╭─ THE DATA

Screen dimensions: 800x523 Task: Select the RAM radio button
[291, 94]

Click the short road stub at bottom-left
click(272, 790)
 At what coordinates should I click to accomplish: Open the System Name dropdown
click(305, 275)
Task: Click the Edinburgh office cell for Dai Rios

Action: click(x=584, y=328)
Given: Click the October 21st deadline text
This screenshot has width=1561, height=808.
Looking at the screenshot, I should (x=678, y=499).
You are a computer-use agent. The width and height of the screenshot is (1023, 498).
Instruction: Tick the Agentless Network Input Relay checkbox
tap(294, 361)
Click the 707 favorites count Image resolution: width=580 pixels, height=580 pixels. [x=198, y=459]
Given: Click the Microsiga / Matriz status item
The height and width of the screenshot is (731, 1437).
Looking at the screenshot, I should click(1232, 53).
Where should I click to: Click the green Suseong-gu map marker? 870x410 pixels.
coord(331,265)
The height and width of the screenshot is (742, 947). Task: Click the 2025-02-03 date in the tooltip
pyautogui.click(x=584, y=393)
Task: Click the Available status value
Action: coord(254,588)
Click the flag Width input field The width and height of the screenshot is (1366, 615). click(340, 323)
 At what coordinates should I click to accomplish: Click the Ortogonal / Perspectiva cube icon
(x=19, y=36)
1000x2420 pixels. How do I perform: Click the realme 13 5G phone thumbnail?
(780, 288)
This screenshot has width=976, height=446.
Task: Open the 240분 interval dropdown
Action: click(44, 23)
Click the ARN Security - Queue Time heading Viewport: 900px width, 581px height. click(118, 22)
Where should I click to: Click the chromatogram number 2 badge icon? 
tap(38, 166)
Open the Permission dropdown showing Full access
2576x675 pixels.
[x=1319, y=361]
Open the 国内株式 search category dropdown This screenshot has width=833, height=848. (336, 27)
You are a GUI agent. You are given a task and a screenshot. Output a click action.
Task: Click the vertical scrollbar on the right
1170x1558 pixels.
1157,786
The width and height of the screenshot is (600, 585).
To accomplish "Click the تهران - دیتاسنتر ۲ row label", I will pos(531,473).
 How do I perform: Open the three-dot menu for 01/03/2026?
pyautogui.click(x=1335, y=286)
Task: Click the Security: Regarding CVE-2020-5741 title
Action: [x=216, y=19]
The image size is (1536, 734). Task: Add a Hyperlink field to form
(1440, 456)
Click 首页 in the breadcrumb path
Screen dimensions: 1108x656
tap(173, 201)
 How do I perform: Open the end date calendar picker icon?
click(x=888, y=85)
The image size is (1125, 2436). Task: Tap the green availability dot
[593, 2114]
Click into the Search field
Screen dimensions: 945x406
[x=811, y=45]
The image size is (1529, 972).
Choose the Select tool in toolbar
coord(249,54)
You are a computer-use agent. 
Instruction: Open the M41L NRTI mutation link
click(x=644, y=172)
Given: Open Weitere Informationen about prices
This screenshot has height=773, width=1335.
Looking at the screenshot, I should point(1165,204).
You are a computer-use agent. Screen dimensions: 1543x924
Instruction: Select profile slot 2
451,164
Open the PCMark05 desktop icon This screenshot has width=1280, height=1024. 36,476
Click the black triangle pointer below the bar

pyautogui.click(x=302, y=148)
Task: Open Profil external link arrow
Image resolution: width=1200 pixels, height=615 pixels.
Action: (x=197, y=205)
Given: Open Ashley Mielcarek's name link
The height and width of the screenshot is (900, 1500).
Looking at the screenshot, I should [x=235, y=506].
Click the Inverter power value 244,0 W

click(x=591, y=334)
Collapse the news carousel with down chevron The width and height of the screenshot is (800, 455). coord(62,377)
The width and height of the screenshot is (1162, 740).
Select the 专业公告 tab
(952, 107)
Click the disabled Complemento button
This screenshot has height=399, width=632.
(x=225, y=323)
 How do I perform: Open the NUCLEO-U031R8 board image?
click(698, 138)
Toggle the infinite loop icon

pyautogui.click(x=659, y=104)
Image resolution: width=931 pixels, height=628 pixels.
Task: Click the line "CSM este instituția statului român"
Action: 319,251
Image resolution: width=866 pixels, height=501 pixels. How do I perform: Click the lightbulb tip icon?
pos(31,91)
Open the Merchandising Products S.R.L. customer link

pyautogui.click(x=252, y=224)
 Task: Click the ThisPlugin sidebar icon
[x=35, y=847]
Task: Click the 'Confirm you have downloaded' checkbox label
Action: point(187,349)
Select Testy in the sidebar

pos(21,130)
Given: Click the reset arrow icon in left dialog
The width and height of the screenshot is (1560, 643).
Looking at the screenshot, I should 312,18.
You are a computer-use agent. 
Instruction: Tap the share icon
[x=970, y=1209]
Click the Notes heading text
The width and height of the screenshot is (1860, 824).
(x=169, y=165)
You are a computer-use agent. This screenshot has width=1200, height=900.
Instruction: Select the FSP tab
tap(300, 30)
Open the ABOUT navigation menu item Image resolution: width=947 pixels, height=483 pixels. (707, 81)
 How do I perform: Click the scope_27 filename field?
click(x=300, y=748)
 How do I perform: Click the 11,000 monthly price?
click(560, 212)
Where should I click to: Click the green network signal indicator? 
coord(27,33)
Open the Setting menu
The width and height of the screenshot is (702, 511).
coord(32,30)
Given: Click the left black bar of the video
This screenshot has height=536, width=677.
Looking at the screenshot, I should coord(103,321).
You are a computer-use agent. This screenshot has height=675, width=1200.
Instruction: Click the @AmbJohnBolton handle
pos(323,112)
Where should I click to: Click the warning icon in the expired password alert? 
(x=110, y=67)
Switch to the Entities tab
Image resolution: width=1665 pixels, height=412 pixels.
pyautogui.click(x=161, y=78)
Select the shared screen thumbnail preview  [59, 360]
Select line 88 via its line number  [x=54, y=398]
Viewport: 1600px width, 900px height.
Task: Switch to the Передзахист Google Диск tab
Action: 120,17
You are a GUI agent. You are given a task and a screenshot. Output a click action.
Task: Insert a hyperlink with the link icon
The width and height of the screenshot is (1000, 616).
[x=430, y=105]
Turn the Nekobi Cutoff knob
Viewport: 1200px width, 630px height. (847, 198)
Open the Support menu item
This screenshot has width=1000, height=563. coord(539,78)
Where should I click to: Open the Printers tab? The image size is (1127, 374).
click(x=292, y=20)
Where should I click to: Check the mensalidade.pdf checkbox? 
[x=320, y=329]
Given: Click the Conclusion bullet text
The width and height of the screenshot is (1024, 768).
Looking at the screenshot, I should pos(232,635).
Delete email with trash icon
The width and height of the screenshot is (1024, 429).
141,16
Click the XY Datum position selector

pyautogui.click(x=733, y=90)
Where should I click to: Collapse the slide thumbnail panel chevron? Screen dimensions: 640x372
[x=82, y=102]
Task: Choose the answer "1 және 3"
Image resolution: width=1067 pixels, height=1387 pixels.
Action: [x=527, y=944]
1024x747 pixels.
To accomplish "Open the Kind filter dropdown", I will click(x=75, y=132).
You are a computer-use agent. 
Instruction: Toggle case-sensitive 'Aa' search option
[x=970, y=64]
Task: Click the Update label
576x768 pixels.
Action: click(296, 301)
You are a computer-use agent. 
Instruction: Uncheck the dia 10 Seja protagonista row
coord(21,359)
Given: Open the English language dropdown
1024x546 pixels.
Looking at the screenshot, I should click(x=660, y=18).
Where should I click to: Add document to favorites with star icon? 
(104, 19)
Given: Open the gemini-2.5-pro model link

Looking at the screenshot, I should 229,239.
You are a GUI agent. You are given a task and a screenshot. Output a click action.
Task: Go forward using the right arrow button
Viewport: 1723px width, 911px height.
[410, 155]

╰─

_EXERCISE GOAL_
For each line in the records that contains the word "arrow", make a copy.

_RESULT FOR THIS EXERCISE_
Task: Open Profil external link arrow
Given: Click the reset arrow icon in left dialog
Task: Go forward using the right arrow button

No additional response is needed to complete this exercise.